> [THE TASKS]:
a) Copy the part of the macaw post between "An attentive mother." and "out at the spring.", inclusive.
b) Name each person mentioned by name in the macaw post.

> [EXCERPT]:
____________

2012 Scarlet Macaw Protection Documentary

Tuesday, April 20, 2010

A painfully productive week...

This week proved to be rewarding and debilitating. Kristi was great and provided us with timely transportation to and from the field. We were on the reservoir last week with the hopes to visit a couple of nests in the Macal portion of the reservoir before heading up the Raspaculo Branch all the way to the historic Cushtabani Camp.

Brad, Charles and James getting ready (photo by Kristi Drexler).

We headed out from the Ballerina Rd put-in late morning last Tuesday. We were at the Macal/Raspaculo confluence within a couple of hours.

The crew departing (photo by Kristi Drexler).

At the confluence we sat down for a nice lunch of quesadillas and other camping gourmet items. During our usual voracious consumption a couple of macaw flew in and alighted on a dead stump and began to get obviously upset with our presence. Wow...a new nest. Sweet! But how to gain access to this nest? That's the question...

Stumpy nest discovered during lunch.

James headed up to the spring on the Raspaculo Branch, not far from the confluence, to conduct more sampling of the fish present there. Meanwhile, Brad and I headed up the Macal to check the other nests. As luck would have it the wind was blowing hard so the two lucky shots that made it over were all for naught; the wind took out the slack in the line and kept us from being able to lower the line. After an hour we had to call it off and move on to the next nest.

An attentive mother.

Half an hour later we made it up to the nest we had to abandon the week before due to rain. Brad climbed this one and spotted two eggs and a newly hatched chick. Sweet! From there we high-tailed it back to the confluence and camped out at the spring.

No, James isn't dead, he's sampling fish in shallow water.

In the meantime, James had been able to spend a good amount of time at the spring, identifying several species and getting photos and videoing behavior of several.


video
Nest protection at the spring.

We moved upriver the next morning hoping to find more nesting activity along the reservoir. We passed an inactive nest site from last year and then approached a new nest area where we had observed pairs inspecting a cavity on two separate occasions. Something was askew. Where was the tree? We pulled up and I immediately notice both shoe and barefoot prints in the muddy bank. Hmmm...it's gone. We walked to the spot and sure enough, the tree had been obviously chopped down. In fact, after it was felled, the perpetrators had to dig to gain access to the nest. I think they were disappointed as the nest had not yielded any chicks yet. But sadly, another nesting location was lost.

Sadness...our first nest chopped down this year.

Further upstream, we approached a historically active xatero camp, both legal and illegal. As we paddled by I spotted a female with her head poking out of the cavity. With a little cowboy work I was able to photo two eggs and quickly descend.

Me playing cowboy. Had to lasso the cavity entrance and pull myself over.

We conducted some fish sampling just upstream, turned east at the Monkeytail/Raspaculo confluence, and began the push towards Cushtabani. Darkness began to descend within a couple of hours and we set up camp on a nice rocky bend in the river.

____________

> [DATASET EXTRACT]:

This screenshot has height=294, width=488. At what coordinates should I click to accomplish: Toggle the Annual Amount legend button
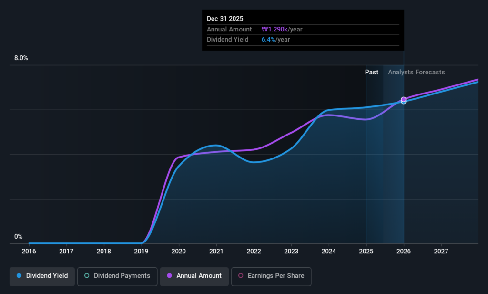point(194,276)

____________

> [RESPONSES PER TASK]:
a)
An attentive mother.

Half an hour later we made it up to the nest we had to abandon the week before due to rain. Brad climbed this one and spotted two eggs and a newly hatched chick. Sweet! From there we high-tailed it back to the confluence and camped out at the spring.

b)
Kristi Drexler
Brad
Charles
James